Our project has received acclaim from professionals working in suicide prevention for its impact on young people struggling to come to terms with their sexual identity. You, as competitive male athletes at a top university, represent a world from which they feel excluded. It is a world that for centuries if not millennia has confined sexual freedom, power and legitimacy to heterosexual men.

To stand naked and vulnerable in front of people who have been historically disempowered is to make very clear, both to them and to the wider world, that you are committed to playing your part in creating a world that shows respect for everyone's gender and sexual identity. It is a more powerful weapon than anything that Omar Mateen was able to carry into that nightclub, and ultimately it will have a greater impact. Because if we can believe in anything, surely it must be that love is more powerful than hate.

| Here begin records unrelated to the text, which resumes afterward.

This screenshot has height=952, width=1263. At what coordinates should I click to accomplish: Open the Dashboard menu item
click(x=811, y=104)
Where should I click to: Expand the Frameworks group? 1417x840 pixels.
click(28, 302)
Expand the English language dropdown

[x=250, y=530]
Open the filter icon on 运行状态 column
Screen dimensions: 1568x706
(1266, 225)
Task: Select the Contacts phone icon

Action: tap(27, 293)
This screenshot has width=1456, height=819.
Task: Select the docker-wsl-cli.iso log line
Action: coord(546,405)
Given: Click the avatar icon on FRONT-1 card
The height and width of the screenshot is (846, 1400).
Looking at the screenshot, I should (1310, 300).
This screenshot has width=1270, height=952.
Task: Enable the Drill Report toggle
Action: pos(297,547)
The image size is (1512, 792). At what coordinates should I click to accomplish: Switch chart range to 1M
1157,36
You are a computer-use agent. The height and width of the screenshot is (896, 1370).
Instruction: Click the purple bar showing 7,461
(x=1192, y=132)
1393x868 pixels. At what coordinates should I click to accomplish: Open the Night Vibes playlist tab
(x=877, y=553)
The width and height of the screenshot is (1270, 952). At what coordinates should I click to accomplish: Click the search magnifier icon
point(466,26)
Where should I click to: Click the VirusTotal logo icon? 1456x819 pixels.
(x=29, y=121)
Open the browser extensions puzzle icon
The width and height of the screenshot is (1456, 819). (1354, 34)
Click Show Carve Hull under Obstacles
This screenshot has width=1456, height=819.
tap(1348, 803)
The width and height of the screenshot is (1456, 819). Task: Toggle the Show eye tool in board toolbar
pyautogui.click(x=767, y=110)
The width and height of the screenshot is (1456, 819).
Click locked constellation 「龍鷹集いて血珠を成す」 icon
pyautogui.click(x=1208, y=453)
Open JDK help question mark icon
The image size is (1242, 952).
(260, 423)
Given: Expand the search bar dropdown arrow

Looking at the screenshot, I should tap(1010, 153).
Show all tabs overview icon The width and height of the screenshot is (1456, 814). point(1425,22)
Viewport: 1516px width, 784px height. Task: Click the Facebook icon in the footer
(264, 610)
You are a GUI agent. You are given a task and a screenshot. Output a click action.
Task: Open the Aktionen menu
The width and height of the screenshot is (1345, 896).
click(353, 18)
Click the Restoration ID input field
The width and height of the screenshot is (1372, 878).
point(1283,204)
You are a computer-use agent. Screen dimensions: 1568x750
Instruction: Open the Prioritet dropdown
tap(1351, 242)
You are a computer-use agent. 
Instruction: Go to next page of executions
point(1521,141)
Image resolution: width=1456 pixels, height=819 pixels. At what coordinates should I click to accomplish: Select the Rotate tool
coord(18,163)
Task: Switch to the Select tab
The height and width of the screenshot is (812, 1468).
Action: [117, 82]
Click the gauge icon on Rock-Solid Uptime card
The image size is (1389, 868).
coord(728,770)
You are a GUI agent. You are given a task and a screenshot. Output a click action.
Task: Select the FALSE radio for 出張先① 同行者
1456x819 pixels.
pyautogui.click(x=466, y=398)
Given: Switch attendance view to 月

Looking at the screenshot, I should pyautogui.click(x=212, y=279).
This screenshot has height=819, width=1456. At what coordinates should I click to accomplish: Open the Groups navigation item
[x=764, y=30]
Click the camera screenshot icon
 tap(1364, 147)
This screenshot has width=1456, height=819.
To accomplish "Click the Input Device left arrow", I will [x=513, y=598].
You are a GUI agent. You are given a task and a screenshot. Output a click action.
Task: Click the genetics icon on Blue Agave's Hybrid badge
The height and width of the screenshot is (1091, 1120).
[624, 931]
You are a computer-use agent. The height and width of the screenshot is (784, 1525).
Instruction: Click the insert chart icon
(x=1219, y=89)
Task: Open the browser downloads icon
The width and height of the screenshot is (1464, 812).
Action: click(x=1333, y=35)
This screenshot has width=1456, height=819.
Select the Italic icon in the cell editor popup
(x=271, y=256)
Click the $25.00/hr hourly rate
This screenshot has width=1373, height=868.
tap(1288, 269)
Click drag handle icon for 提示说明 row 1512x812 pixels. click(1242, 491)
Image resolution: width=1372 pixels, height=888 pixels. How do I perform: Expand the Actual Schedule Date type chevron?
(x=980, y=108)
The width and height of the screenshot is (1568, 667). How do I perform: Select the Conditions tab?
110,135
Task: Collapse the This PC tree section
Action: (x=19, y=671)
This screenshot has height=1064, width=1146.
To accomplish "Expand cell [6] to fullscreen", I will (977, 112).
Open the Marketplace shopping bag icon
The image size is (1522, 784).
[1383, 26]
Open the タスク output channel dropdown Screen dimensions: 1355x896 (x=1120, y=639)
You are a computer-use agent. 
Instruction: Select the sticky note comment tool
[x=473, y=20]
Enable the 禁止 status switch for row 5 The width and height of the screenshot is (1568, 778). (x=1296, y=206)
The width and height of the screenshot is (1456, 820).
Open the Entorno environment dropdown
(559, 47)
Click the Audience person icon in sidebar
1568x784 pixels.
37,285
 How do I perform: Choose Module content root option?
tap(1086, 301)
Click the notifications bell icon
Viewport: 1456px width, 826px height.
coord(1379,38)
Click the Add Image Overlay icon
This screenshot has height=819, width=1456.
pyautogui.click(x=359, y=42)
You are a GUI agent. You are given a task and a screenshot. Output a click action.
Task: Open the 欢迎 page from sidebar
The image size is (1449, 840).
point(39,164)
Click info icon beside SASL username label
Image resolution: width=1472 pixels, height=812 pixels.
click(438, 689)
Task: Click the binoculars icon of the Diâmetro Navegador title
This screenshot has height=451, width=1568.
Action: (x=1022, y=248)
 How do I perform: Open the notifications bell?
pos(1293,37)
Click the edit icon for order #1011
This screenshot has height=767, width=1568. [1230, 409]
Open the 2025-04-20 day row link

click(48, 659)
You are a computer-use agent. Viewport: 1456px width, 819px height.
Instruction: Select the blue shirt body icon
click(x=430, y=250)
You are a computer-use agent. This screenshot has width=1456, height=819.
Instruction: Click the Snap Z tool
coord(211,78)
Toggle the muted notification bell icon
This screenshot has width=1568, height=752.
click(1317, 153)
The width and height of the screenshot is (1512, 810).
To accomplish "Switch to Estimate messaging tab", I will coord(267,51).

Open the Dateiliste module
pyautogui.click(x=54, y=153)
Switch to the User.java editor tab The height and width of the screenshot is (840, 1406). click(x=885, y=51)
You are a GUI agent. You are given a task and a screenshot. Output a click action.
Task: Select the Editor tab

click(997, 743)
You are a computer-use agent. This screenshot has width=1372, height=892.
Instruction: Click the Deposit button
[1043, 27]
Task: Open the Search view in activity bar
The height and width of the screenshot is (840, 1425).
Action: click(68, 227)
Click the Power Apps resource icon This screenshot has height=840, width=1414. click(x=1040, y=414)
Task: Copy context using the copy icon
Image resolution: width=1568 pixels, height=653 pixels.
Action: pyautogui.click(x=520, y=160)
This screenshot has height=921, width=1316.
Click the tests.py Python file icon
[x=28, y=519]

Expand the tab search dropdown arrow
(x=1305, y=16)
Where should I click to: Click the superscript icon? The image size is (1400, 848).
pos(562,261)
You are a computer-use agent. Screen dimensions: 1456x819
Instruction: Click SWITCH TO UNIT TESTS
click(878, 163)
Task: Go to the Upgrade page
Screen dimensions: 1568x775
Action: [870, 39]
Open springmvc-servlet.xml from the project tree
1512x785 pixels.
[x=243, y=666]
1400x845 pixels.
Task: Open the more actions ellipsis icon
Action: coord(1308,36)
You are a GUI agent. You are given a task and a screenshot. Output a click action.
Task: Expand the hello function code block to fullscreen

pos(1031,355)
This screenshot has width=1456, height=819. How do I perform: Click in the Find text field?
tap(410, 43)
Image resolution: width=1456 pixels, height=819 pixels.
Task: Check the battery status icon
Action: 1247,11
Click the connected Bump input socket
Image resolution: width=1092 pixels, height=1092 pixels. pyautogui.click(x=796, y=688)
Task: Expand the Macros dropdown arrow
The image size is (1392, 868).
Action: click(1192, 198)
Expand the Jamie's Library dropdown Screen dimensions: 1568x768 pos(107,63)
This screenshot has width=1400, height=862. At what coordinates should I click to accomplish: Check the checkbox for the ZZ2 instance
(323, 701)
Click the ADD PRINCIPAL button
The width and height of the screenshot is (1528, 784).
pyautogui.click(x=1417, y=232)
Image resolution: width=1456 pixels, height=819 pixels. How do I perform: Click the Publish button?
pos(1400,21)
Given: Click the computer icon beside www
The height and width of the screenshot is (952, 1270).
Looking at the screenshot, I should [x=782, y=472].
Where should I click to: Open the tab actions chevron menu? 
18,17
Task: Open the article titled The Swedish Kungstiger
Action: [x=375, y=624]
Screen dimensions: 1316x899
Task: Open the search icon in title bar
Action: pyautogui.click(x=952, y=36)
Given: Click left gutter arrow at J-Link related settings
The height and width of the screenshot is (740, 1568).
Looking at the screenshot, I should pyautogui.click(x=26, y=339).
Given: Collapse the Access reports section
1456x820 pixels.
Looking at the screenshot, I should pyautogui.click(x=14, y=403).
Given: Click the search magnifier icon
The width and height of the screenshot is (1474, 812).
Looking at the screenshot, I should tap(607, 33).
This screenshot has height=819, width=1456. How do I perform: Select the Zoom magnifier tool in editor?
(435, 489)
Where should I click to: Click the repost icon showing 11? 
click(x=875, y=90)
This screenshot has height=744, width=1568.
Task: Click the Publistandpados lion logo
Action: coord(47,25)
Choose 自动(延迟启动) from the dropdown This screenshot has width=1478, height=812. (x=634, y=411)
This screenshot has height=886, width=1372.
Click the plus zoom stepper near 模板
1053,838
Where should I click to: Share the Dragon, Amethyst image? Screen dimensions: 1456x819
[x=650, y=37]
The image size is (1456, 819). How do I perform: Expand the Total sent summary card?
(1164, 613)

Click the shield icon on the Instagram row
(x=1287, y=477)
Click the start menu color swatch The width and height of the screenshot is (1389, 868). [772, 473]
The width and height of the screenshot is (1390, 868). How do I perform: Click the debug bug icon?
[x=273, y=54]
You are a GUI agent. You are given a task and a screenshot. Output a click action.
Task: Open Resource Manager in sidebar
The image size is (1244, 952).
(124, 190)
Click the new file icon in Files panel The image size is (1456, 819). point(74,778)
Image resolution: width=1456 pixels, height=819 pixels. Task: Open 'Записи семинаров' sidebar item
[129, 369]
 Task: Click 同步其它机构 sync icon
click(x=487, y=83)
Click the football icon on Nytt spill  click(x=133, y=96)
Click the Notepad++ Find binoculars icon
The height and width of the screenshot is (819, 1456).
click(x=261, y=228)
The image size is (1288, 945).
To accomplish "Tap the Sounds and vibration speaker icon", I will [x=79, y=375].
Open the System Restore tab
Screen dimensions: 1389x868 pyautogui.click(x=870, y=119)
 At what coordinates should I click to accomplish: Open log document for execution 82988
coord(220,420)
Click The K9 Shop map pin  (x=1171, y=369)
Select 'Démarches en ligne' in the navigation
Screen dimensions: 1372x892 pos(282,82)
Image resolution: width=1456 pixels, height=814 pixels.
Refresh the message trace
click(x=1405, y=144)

You will stand naked in front of me tomorrow, and so I want to share something very personal with you now. When I was a teenager, I twice tried to take my own life. Both attempts were a direct result of my inability to come to terms my sexuality or overcome a profound sense of failure to achieve the masculine ideals against which I felt I was being measured, particularly in school sport. These were not cries for help but the outcome of what felt like a rational thought process that led me to conclude there was now no place for me in the world as I knew it.

That experience, and my attempt to make some sense of the great pain that I felt then and, to some extent, am still processing now, is very much a part of the Warwick Rowers project.

The brave and selfless support of the many rowers who have contributed to the calendar over the years has helped me to heal, and has helped many others to do so, too. For me, it is part of the authenticity of the Warwick Rowers project that you and I are now working together to show that - in sport, in life, in everything - it's not where you start, it's what you become.

You are heroes to me, and to many others around the world. Orlando has now made it more necessary and more relevant than ever that you show the world that love is not the product or property of ideology, but the outcome of free will.

The rowers have told me of how profoundly this message impacted upon them and, as I sift through the images that we have captured over the last month in both England and Spain, I am proud of how powerfully and bravely these young athletes have used their naked bodies to restate their commitment to freedom and diversity.

The core objective of terrorism is to distort and dominate our perceptions of reality. The two men who perpetrated the outrages in Orland and Nice sought to deny, among other things, the progress that we have made towards freedom and equality for women and LGBT minorities. But as we struggle to make sense of what happened in Nice last week, I find it comforting to know that for every disturbed gunman or deluded jihadist, there are other young men who are challenging outdated patriarchal views of masculinity to create a fairer, more compassionate and more inclusive world. We must support them in their battles, and celebrate their victories.